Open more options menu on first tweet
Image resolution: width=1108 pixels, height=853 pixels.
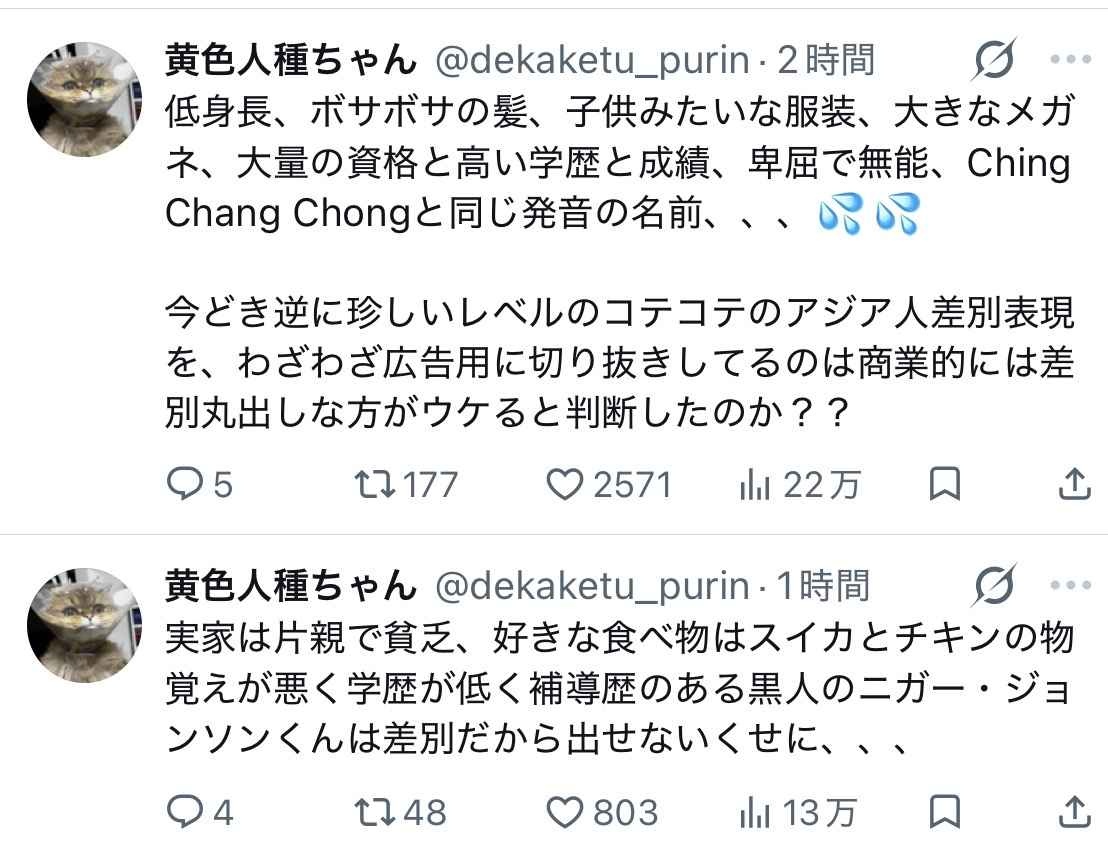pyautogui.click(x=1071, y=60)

---

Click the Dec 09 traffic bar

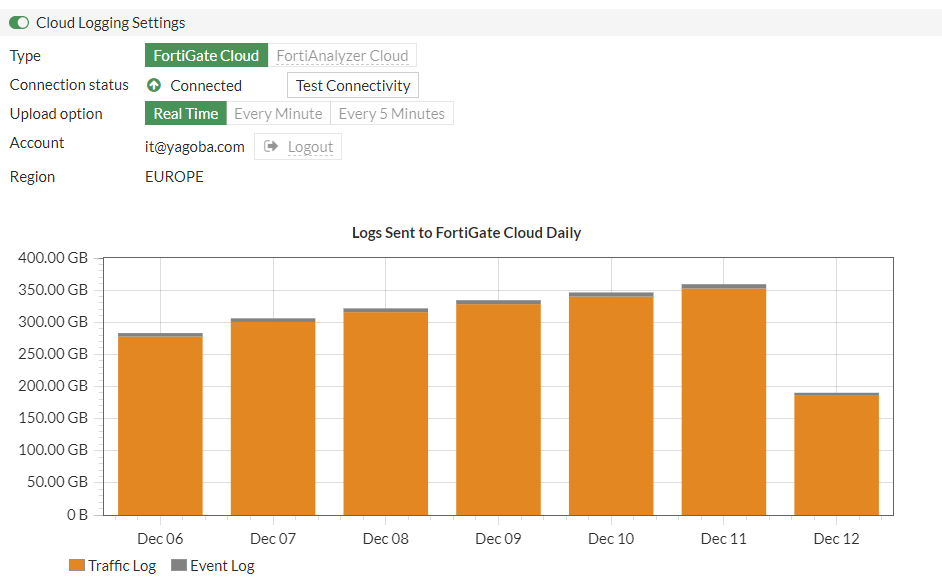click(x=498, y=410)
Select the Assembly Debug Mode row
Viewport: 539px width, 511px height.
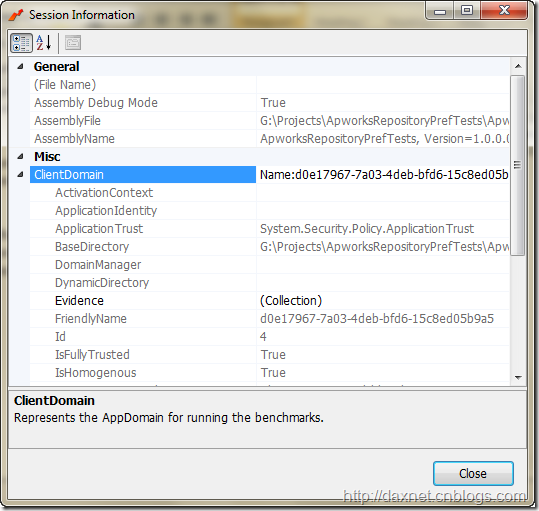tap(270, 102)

---

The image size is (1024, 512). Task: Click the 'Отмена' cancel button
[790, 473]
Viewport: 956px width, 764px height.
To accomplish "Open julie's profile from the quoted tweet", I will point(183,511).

## Task instructions
Among the lines of the entries above, count those containing the string "Open". Write the number alone.

## Written answer
2